Ms Ardern said the buy-back could cost up to NZ$200m (£104m) but “that is the price that we must pay to ensure the safety of our communities”.

Australian Brenton Tarrant, a self-proclaimed white supremacist, has been charged with one murder and is expected to face further charges.

He is said to have purchased his weapons legally using a standard firearms license and enhanced their capacity by using 30-round magazines.

Ms Ardern said: “Every semi-automatic weapon used in the terrorist attack on Friday will be banned,”

The ban was widely welcomed across New Zealand which in 2017 had the 17th highest rate of civilian firearm ownership in the world.

New Zealand’s main farm lobby group supported the new laws, with spokesman Miles Anderson saying: “This will not be popular among some of our members but we believe this is the only practicable solution. Christchurch, Friday March 15 has changed everything.”

More victims of the massacre were buried today including 14 year-old Sayyad Ahmad Milne, whose father wrote a poignant message in honour of his son.

“Kind, caring, loving,” he wrote of his child who had nearly died twice when he was born.

“My special little one who had to battle just to live right from the beginning…now there is a bigger hole in my heart than the one that bullet blew out of the exit point of it,” he added.

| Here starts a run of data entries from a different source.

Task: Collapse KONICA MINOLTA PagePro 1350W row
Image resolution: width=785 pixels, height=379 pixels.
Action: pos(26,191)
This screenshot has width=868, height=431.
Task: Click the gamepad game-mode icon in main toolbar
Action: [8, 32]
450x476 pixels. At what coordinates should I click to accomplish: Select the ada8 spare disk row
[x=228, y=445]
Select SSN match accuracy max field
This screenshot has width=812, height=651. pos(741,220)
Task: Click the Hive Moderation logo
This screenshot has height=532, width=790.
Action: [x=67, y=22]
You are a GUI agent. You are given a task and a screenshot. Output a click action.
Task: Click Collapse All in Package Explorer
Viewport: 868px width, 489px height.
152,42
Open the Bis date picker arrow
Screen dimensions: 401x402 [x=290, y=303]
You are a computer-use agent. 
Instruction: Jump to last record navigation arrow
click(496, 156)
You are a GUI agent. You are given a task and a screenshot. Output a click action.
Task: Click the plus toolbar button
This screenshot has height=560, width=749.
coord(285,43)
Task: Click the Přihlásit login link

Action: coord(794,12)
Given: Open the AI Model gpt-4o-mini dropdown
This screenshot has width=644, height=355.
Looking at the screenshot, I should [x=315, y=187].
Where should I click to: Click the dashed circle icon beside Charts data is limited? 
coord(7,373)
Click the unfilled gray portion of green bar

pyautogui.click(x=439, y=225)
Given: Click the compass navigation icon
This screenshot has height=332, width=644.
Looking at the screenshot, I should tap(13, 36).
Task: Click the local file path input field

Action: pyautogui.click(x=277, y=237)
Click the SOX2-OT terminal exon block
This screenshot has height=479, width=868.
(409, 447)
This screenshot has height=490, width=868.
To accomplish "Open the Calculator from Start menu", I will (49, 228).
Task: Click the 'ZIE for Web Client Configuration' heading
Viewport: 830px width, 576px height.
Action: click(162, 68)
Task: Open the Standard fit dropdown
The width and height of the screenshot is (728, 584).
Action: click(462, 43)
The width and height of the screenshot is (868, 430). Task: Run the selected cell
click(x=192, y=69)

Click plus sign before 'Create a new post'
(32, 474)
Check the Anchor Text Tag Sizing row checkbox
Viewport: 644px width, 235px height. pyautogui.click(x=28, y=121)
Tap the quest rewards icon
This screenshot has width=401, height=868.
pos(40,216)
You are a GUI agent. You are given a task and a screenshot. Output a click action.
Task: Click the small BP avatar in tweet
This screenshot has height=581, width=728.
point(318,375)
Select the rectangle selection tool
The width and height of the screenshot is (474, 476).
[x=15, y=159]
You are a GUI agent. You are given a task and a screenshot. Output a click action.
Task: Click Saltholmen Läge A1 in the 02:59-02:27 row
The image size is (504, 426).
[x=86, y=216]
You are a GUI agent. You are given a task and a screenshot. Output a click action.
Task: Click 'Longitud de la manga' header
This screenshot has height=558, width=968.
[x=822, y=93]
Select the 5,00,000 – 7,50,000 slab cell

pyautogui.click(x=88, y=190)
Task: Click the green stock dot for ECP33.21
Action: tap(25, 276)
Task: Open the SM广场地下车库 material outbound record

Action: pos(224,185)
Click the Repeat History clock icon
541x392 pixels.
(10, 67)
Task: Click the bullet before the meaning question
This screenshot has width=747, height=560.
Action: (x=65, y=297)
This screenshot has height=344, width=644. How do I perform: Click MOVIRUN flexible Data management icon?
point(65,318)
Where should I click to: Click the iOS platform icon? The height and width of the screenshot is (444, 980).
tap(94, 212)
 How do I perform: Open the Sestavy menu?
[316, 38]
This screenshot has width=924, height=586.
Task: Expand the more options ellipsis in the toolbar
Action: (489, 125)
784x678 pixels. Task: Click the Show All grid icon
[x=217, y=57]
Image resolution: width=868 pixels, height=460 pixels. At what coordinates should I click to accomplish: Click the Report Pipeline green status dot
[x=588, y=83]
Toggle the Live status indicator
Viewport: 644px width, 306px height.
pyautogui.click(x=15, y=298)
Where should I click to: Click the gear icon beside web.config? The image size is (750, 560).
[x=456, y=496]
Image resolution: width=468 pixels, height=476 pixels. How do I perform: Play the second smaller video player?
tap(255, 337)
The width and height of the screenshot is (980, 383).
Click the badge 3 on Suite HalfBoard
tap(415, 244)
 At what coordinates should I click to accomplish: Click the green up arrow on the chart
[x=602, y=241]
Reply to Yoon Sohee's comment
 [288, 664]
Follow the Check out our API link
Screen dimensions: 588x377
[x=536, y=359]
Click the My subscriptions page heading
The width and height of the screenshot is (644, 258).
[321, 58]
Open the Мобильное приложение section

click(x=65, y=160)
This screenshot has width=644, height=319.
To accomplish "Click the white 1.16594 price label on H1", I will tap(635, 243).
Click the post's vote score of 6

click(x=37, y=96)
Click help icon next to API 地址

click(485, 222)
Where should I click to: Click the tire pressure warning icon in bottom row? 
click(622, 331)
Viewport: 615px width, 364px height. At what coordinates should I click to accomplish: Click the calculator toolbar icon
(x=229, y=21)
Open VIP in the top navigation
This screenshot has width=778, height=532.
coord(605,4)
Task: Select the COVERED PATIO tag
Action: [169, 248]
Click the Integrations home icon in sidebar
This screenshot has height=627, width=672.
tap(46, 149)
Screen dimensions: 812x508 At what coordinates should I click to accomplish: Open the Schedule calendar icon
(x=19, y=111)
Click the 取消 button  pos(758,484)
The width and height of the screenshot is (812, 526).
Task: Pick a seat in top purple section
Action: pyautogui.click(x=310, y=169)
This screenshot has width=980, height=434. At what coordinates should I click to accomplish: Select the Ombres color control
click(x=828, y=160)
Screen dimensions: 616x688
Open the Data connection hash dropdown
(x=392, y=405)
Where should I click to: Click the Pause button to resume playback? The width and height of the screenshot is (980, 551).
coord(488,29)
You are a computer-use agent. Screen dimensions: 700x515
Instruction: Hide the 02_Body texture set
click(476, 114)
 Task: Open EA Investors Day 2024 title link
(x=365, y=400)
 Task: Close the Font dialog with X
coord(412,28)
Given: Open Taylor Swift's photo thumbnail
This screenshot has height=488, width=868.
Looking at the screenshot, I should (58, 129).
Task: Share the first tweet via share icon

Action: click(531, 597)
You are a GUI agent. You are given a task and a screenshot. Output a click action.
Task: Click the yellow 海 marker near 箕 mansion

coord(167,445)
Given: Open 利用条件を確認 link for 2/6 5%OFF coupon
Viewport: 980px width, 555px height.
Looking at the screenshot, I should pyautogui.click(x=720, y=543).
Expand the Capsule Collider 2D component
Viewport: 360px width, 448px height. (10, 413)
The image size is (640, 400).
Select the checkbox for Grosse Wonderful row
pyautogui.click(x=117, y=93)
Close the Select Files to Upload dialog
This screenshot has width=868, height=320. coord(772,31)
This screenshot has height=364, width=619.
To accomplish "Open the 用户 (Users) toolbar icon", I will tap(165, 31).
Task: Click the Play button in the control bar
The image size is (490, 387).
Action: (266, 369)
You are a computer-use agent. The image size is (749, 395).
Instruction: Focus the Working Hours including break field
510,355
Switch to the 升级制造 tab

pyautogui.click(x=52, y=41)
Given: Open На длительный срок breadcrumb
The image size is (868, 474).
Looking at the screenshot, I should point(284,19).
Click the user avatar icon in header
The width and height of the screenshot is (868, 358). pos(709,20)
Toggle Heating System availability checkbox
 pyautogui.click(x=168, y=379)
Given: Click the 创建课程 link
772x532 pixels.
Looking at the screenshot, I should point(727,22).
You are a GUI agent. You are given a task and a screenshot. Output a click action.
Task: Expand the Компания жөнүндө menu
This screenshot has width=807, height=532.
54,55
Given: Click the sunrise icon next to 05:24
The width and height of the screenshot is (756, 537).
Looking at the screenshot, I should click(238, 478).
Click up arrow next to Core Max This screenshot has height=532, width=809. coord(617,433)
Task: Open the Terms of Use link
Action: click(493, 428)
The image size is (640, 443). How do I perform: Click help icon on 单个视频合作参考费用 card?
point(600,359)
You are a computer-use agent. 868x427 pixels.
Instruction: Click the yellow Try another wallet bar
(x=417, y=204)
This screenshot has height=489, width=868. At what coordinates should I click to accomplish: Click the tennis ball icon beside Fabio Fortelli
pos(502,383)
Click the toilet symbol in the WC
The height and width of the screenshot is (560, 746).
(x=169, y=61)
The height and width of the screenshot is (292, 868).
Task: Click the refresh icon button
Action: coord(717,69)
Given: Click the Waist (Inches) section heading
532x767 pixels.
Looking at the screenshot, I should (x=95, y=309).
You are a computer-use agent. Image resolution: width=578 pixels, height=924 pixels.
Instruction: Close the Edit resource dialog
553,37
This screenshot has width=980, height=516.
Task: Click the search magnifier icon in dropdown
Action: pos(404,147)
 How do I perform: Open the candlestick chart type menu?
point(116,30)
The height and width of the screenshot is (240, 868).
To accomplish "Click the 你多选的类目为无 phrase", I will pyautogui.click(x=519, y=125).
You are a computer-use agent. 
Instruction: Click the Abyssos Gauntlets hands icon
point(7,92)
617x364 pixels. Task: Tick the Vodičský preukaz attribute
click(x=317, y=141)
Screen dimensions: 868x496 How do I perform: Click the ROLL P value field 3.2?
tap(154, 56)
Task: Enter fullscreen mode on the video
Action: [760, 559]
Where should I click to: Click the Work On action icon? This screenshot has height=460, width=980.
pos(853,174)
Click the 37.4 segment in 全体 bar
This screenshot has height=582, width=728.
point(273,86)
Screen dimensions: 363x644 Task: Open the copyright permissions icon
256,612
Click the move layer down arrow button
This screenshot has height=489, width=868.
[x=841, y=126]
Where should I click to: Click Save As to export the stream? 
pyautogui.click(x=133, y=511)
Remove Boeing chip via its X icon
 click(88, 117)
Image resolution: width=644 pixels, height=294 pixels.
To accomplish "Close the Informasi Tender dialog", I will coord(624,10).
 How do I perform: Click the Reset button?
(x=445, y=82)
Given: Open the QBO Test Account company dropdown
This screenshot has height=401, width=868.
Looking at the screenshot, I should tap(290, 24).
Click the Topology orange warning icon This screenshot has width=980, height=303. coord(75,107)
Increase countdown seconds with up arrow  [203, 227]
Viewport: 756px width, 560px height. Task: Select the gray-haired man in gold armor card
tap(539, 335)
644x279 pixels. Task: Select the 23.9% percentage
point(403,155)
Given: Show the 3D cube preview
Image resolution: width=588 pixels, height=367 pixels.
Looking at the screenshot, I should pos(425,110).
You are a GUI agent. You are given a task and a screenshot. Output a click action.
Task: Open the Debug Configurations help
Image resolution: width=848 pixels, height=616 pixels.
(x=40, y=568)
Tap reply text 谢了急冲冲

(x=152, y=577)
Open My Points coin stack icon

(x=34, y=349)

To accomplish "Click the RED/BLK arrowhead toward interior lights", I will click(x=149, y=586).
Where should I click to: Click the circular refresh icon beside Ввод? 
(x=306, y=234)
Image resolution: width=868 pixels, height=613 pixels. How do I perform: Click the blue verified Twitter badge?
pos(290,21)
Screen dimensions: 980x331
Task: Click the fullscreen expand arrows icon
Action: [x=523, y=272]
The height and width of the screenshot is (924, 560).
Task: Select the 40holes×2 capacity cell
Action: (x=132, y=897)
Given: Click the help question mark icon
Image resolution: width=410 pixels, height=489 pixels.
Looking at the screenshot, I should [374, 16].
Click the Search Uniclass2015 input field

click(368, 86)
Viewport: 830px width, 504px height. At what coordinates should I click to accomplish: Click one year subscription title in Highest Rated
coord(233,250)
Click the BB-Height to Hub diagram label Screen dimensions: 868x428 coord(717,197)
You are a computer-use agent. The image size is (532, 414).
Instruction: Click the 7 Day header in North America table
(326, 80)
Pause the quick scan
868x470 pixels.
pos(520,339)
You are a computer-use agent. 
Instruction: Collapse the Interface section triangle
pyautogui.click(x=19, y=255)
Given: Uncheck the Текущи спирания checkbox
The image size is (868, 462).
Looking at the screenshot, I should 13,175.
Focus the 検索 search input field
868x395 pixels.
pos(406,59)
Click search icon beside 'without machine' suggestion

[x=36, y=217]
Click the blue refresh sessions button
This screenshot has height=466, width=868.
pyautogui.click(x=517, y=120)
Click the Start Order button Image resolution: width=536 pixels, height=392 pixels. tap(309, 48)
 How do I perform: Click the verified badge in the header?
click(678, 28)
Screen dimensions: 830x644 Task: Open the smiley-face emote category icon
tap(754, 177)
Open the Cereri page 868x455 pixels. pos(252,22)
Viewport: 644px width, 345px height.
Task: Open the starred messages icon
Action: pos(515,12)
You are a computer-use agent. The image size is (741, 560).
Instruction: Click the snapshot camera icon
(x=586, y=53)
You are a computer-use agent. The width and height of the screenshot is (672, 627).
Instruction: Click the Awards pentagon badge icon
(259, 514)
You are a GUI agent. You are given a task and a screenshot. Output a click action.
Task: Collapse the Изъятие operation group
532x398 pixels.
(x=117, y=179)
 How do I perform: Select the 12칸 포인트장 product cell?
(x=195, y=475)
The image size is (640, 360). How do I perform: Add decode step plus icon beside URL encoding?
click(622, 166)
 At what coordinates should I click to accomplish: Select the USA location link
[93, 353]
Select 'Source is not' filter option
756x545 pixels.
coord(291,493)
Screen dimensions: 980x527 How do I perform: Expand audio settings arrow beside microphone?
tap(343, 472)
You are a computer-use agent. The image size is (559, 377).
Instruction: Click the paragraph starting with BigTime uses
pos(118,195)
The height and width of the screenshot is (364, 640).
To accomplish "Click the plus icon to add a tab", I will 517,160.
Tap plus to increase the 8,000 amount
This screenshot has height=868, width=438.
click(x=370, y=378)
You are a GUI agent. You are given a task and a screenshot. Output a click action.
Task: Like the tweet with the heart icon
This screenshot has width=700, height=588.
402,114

Semi-automatic weapons like those used in the New Zealand mosque shooting are to be banned

Linda Armstrong, 64, a third-generation New Zealander who converted to Islam in her 50s, was also buried, as were Hussein Mohamed Khalil Moustafa, 70, Matiullah Safi, 55, and Haji Mohammed Daoud Nabi.

New Zealand is expected to come to a halt tomorrow when a two minute silence will be observed across the nation in memory of those who died in last week’s massacre.

Preparations are also under way for a massive Friday prayer service to be led by the imam of one of the two New Zealand mosques where worshippers were killed.